■ PROBLEM TO WORK ON:
Starting at the line that has "Click the upper-left" and stopping after the line that has "Pick the upper-right", write out that stretch of the material again with "mounting plate" in place of "tilt plate" and everything else unchanged.

--- Start of GIVEN DATA ---

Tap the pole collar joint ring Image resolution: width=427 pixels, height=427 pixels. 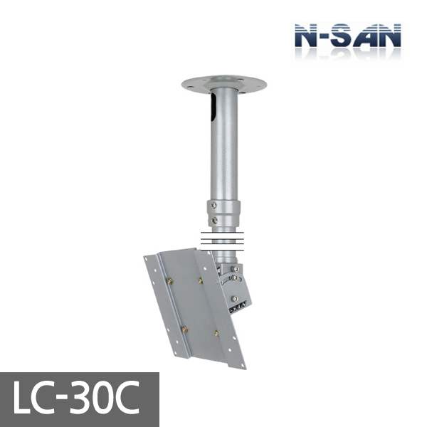(x=224, y=212)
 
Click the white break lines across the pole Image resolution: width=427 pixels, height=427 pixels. (x=224, y=241)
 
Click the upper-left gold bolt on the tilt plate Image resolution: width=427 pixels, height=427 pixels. (x=170, y=283)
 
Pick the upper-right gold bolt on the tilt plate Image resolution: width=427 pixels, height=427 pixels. (x=201, y=280)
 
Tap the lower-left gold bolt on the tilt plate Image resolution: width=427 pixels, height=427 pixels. (x=184, y=329)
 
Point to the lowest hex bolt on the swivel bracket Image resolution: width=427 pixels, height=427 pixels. (x=233, y=300)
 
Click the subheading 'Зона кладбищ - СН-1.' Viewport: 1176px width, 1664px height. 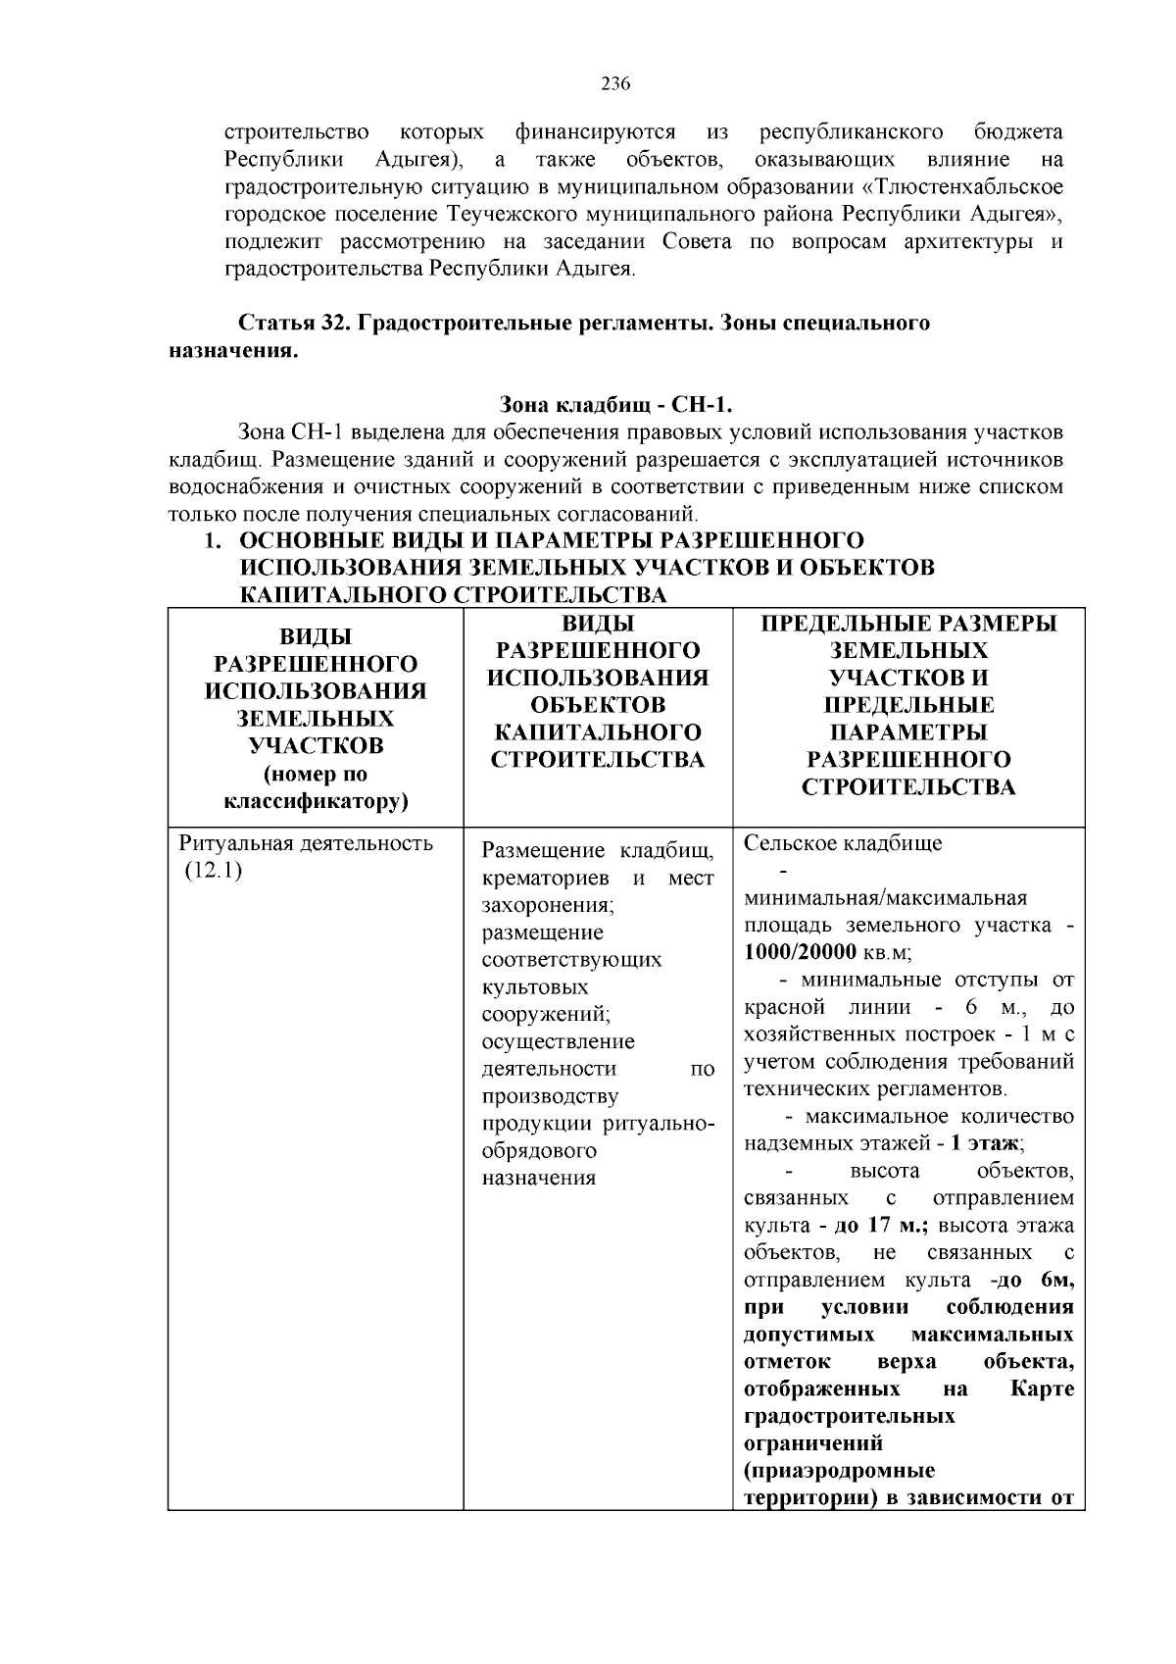[615, 405]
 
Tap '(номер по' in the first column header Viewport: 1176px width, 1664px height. [316, 774]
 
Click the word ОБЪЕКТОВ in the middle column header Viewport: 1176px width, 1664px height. [597, 705]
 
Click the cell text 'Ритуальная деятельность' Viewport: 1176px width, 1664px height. [306, 844]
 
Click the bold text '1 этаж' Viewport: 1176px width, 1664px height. [987, 1144]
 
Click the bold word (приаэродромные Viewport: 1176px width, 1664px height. [839, 1471]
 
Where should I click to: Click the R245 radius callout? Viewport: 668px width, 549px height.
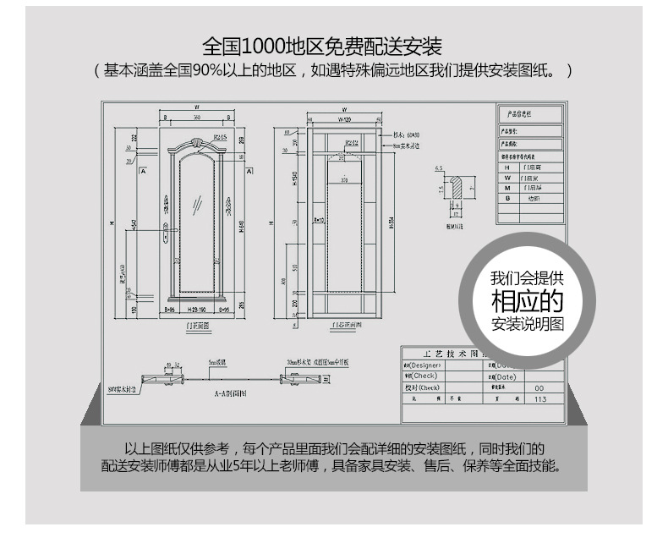(220, 135)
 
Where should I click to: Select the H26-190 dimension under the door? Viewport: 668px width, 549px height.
(196, 310)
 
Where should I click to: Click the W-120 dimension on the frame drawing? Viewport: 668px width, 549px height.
(342, 120)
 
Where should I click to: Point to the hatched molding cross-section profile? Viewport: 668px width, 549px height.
(457, 188)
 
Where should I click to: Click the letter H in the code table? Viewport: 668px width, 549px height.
(508, 167)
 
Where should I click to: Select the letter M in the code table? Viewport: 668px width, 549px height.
(508, 188)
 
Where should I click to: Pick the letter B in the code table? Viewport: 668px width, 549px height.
(508, 198)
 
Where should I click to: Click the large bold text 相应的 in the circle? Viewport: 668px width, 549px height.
(527, 301)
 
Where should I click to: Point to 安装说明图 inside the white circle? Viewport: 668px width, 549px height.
(527, 324)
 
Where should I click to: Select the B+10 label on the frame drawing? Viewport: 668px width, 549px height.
(319, 220)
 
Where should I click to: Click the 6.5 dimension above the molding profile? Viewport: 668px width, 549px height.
(439, 169)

--- End of GIVEN DATA ---

■ REPLY:
Click the upper-left gold bolt on the mounting plate Image resolution: width=427 pixels, height=427 pixels. (x=170, y=283)
 
Pick the upper-right gold bolt on the mounting plate Image resolution: width=427 pixels, height=427 pixels. (x=201, y=280)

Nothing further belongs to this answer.